C’est ici, dans cet écrin de verdure, captif du temps et de l’Histoire, que l’aventure de Napoléon s’est brisée en 1815. Malgré la défaite, Waterloo reste l’un des lieux où se perpétue le mieux la mémoire de l’empereur des Français. Seulement, voilà. Ce matin-là, Tetsuo déchante : le  » Panorama « , vaste bâtiment circulaire qui abrite une fresque représentant la bataille sur 360°, est fermé. Tenant sa moitié par la main, le jeune homme se replie vers le  » Musée de cire « , face au  » Centre du visiteur « . Vingt-huit minutes plus tard, il revient, le visage défait.  » J’avais l’impression d’être dans un aquarium rempli de cadavres. C’est quoi, ce truc kitsch ? Un attrape-touristes ?  » Non, juste le spectacle d’une ambition gâchée. L’histoire belge de Napoléon, quoi ! A défaut de briller par la qualité de son offre, le site du Lion ne cesse de faire grincer des dents.

 » Aujourd’hui encore, on est presque gêné de ce que l’on montre, même si nous sommes sur la bonne voie, confie Yves Vander Cruysen, échevin de la Culture et directeur général de l’ASBL Bataille de Waterloo 1815. Ce champ de bataille est le plus important du monde.
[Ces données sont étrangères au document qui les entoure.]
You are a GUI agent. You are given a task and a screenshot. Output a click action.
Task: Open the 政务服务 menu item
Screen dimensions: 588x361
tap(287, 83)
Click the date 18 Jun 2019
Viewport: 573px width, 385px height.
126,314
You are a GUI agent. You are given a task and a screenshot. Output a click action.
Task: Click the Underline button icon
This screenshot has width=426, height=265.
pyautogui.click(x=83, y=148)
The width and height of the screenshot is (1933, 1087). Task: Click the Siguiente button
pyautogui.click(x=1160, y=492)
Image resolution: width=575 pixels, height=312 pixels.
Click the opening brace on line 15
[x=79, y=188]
C’est aussi celui qui a été le mieux préservé : il est maintenu intact depuis presque 200 ans ! « 

Onze ans de lifting

Waterloo, c’est d’abord une querelle communale : le site de la bataille est situé sur quatre communes et surtout marqué du sceau de Braine-l’Alleud. Cette bataille d’ego fait naître des querelles financières mêlant communes et Région, pour aboutir à une véritable guerre des tranchées urbanistique. L’opération débute par le remembrement du hameau du Lion. La Région et l’intercommunale Bataille de Waterloo 1815 rachètent une à une les parcelles et les maisons situées aux alentours de la butte, de manière à contrôler tout éventuel projet urbanistique ou commercial futur. Cette première étape va durer six ans.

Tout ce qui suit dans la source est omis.